Dr. Colleen Webber isn’t afraid to talk about death. As a palliative care researcher, the senior clinical research associate and postdoctoral fellow at The Ottawa Hospital and uOttawa does it every day.
“Death impacts us all at some point. I’m interested in what a good death looks like, particularly for vulnerable populations,” she says. “What health care services do we need for a good death, and are there barriers to accessing them?”
Dr. Webber first became interested in palliative care thanks to a part-time job during her PhD in epidemiology at Queen’s University. She worked as a research assistant on a study looking at palliative care in the home and found it fascinating.
After moving to Ottawa, she followed her new passion to become a palliative care research associate at The Ottawa Hospital.
A natural leader and creative researcher
In just a few years Dr. Webber has already made significant contributions to the field. For example, by studying how palliative care is delivered in hospitals she established new research methods that have since been adopted by researchers across Ontario.
As a member of a national palliative care research network, Dr. Webber is leading a project to standardize palliative care data across Canada. She also helped lead a symposium aimed at building consensus on how researchers measure the delivery and quality of palliative care.
At The Ottawa Hospital, Dr. Webber is leading two multi-year research projects. The first looks at the impact of social isolation on long-term care residents during the COVID-19 pandemic. So far, her team has found long-term care residents in Ontario did not suffer steeper cognitive declines due to COVID-19-related isolation, countering a fear widely held early in the pandemic. They are also looking at residents’ functional abilities and mood during this time.
The second project is about palliative care delivery for people with schizophrenia, and whether it differs from the care received by people without schizophrenia. Very little is known about this topic.
Using health administrative data from Manitoba and Ontario, Dr. Webber’s team will look at whether people with schizophrenia are getting palliative care, where they are getting it and how close to death they are getting it.

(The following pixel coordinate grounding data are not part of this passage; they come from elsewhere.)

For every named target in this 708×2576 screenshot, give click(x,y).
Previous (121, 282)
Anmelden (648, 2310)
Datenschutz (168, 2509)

Next, they’ll ask if palliative care and other health services could be better structured to meet the needs of this population.
Engaging people with lived experience
To make sure her research is relevant, Dr. Webber has partnered with national and provincial organizations that support individuals with schizophrenia, and assembled an advisory council including people living with schizophrenia and their family members.
“As researchers we can look at the evidence and look at the gaps, but it’s people with lived experience who can tell us what’s important to them, and what questions we should be asking. I always come out of those meetings very invigorated to do the work. It’s a reminder that what we’re doing could make a difference.”
The research is still in its early stages, but the team has found that people with schizophrenia are more likely to be in living in long-term care before they die. This raises questions like: Are long-term care homes the best locations for these people to be living? Are they living there because they don’t have the resources to stay in the community? Are the staff trained on aging with schizophrenia?
“There's not a lot of research on aging with schizophrenia. I think it's something that we will be exploring more even beyond end-of-life,” says Dr. Webber.
She’s brought together experts from many different areas, including palliative care, psychiatry, geriatrics, internal medicine, epidemiologists and data scientists. Dr. Webber feels this multidisciplinary approach is needed to create change.
“There’s an increasing need for palliative care across care settings. It’s not just a specialist approach – it needs to be integrated into all aspects of care. By engaging lots of different experts in palliative care research we hope to help make that happen.”